Data for processing:
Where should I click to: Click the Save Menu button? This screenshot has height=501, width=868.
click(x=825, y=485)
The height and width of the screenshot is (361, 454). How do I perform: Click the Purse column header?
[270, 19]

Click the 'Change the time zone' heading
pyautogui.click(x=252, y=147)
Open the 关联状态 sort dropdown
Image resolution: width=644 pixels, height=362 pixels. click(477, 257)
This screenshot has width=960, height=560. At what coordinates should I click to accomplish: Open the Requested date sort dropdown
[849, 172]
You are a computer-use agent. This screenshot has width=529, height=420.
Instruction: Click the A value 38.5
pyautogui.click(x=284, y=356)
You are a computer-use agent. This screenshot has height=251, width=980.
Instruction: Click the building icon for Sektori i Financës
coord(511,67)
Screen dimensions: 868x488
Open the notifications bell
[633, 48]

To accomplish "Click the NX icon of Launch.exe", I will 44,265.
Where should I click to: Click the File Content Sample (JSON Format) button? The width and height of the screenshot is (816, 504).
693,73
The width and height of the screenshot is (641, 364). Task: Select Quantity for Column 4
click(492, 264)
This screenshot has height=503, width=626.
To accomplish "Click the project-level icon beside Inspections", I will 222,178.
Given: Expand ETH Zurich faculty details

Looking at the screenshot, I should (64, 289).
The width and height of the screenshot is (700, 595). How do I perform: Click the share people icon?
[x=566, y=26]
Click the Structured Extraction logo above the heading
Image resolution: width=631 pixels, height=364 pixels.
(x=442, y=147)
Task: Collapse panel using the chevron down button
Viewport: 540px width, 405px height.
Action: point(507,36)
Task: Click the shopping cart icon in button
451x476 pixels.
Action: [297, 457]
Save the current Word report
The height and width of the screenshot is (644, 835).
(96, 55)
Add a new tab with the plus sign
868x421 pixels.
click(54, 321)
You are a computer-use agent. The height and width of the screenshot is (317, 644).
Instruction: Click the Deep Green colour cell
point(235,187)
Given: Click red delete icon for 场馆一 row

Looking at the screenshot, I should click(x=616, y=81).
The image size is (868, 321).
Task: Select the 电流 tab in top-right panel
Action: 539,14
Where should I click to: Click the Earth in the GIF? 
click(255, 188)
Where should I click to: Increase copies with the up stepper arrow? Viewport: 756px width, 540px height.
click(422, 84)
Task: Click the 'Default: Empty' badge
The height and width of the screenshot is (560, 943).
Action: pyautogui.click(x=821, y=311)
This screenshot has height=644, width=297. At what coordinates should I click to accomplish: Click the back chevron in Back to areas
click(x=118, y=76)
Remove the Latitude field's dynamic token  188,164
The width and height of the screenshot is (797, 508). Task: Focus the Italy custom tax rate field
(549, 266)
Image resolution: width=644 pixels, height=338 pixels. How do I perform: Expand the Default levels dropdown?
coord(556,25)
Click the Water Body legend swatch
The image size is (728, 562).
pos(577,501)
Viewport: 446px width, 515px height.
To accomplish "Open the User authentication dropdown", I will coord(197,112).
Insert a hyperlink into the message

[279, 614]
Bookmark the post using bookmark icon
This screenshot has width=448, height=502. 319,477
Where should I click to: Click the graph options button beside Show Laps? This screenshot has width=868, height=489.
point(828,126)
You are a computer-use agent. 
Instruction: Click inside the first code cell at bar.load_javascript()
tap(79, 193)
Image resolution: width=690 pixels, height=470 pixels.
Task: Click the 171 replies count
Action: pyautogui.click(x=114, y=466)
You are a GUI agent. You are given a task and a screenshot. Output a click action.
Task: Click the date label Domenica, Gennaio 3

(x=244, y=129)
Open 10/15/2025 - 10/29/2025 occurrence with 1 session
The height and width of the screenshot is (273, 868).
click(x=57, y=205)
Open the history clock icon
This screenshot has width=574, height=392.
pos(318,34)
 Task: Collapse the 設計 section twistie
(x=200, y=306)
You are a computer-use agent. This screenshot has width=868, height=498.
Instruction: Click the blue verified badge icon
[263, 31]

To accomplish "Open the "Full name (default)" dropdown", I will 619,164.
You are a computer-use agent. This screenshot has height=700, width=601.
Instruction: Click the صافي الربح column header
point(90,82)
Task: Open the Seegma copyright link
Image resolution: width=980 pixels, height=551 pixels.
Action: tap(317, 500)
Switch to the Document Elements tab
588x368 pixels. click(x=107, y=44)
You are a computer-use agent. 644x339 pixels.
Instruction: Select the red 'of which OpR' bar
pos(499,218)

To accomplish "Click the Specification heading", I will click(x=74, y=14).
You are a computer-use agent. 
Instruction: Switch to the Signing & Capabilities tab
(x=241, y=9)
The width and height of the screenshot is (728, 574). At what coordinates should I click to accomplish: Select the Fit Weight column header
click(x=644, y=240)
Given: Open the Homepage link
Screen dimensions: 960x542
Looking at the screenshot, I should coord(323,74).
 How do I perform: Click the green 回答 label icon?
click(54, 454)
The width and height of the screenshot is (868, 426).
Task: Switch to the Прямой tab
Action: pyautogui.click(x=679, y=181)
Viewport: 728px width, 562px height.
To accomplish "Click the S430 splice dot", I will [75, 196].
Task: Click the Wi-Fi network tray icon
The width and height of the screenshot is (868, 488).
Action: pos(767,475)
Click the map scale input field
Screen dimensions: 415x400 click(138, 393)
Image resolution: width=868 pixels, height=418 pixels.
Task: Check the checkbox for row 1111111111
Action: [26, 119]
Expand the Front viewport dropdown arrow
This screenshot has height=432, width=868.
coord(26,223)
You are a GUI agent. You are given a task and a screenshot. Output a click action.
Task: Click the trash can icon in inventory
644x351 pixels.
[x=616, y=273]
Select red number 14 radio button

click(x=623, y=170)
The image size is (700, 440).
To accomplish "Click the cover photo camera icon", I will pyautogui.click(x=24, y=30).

What you will do:
Each line that mentions the string "agent" must be copied from the listing.

Expected answer:
You are a computer-use agent. This screenshot has width=529, height=420.
You are a computer-use agent. This screenshot has height=251, width=980.
You are a computer-use agent. The height and width of the screenshot is (317, 644).
You are a computer-use agent. 
You are a GUI agent. You are given a task and a screenshot. Output a click action.
You are a computer-use agent. This screenshot has width=868, height=498.
You are a computer-use agent. This screenshot has height=700, width=601.
You are a computer-use agent. 644x339 pixels.
You are a computer-use agent. 
You are a GUI agent. You are given a task and a screenshot. Output a click action.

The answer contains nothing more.